---- Given data
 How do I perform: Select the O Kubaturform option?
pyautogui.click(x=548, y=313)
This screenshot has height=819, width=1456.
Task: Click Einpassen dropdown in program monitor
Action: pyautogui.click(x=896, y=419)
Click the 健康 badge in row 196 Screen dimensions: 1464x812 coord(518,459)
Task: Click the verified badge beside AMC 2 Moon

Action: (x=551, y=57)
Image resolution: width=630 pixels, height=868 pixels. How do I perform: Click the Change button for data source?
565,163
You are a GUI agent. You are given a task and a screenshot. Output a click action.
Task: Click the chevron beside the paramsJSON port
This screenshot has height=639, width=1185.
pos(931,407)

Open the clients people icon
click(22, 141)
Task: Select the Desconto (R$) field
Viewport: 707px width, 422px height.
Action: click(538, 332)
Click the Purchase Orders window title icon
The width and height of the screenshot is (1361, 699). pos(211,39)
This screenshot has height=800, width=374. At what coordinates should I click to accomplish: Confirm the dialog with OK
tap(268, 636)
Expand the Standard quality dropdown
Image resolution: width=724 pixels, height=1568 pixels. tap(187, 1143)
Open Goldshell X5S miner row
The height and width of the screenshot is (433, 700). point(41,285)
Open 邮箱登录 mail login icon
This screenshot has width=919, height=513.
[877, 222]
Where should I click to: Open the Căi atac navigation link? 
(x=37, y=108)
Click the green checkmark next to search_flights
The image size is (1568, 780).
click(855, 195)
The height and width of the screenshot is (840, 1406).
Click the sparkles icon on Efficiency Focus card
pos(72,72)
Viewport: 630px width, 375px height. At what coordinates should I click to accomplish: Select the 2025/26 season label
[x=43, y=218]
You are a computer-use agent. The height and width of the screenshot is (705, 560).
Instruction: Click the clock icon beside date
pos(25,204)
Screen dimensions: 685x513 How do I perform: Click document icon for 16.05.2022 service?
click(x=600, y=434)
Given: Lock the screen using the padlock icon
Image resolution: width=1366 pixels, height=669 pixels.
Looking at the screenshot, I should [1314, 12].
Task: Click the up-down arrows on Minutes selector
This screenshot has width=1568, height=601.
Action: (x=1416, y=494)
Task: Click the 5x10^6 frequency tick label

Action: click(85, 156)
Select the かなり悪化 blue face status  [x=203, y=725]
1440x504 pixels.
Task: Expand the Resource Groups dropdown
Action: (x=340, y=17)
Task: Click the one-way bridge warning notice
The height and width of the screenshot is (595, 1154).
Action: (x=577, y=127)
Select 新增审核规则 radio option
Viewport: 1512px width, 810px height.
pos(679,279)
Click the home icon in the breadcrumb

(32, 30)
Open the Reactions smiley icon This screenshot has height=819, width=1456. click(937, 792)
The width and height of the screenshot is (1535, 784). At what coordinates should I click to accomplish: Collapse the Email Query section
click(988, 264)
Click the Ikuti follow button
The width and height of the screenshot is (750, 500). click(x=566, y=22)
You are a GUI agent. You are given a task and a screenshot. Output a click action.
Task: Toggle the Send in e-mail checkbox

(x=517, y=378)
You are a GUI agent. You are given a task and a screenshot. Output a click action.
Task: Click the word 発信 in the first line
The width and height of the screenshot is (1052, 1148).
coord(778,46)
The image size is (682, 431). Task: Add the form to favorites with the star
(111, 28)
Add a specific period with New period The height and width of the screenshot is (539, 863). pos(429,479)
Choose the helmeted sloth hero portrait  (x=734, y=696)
--------
**Stated task:** Copy out every line of the items above word for word.

**Solution below:**
 How do I perform: Select the O Kubaturform option?
pyautogui.click(x=548, y=313)
This screenshot has height=819, width=1456.
Task: Click Einpassen dropdown in program monitor
Action: pyautogui.click(x=896, y=419)
Click the 健康 badge in row 196 Screen dimensions: 1464x812 coord(518,459)
Task: Click the verified badge beside AMC 2 Moon

Action: (x=551, y=57)
Image resolution: width=630 pixels, height=868 pixels. How do I perform: Click the Change button for data source?
565,163
You are a GUI agent. You are given a task and a screenshot. Output a click action.
Task: Click the chevron beside the paramsJSON port
This screenshot has height=639, width=1185.
pos(931,407)

Open the clients people icon
click(22, 141)
Task: Select the Desconto (R$) field
Viewport: 707px width, 422px height.
Action: click(538, 332)
Click the Purchase Orders window title icon
The width and height of the screenshot is (1361, 699). pos(211,39)
This screenshot has height=800, width=374. At what coordinates should I click to accomplish: Confirm the dialog with OK
tap(268, 636)
Expand the Standard quality dropdown
Image resolution: width=724 pixels, height=1568 pixels. tap(187, 1143)
Open Goldshell X5S miner row
The height and width of the screenshot is (433, 700). point(41,285)
Open 邮箱登录 mail login icon
This screenshot has width=919, height=513.
[877, 222]
Where should I click to: Open the Căi atac navigation link? 
(x=37, y=108)
Click the green checkmark next to search_flights
The image size is (1568, 780).
click(855, 195)
The height and width of the screenshot is (840, 1406).
Click the sparkles icon on Efficiency Focus card
pos(72,72)
Viewport: 630px width, 375px height. At what coordinates should I click to accomplish: Select the 2025/26 season label
[x=43, y=218]
You are a computer-use agent. The height and width of the screenshot is (705, 560).
Instruction: Click the clock icon beside date
pos(25,204)
Screen dimensions: 685x513 How do I perform: Click document icon for 16.05.2022 service?
click(x=600, y=434)
Given: Lock the screen using the padlock icon
Image resolution: width=1366 pixels, height=669 pixels.
Looking at the screenshot, I should [1314, 12].
Task: Click the up-down arrows on Minutes selector
This screenshot has width=1568, height=601.
Action: (x=1416, y=494)
Task: Click the 5x10^6 frequency tick label

Action: click(85, 156)
Select the かなり悪化 blue face status  [x=203, y=725]
1440x504 pixels.
Task: Expand the Resource Groups dropdown
Action: (x=340, y=17)
Task: Click the one-way bridge warning notice
The height and width of the screenshot is (595, 1154).
Action: (x=577, y=127)
Select 新增审核规则 radio option
Viewport: 1512px width, 810px height.
pos(679,279)
Click the home icon in the breadcrumb

(32, 30)
Open the Reactions smiley icon This screenshot has height=819, width=1456. click(937, 792)
The width and height of the screenshot is (1535, 784). At what coordinates should I click to accomplish: Collapse the Email Query section
click(988, 264)
Click the Ikuti follow button
The width and height of the screenshot is (750, 500). click(x=566, y=22)
You are a GUI agent. You are given a task and a screenshot. Output a click action.
Task: Toggle the Send in e-mail checkbox

(x=517, y=378)
You are a GUI agent. You are given a task and a screenshot. Output a click action.
Task: Click the word 発信 in the first line
The width and height of the screenshot is (1052, 1148).
coord(778,46)
The image size is (682, 431). Task: Add the form to favorites with the star
(111, 28)
Add a specific period with New period The height and width of the screenshot is (539, 863). pos(429,479)
Choose the helmeted sloth hero portrait  (x=734, y=696)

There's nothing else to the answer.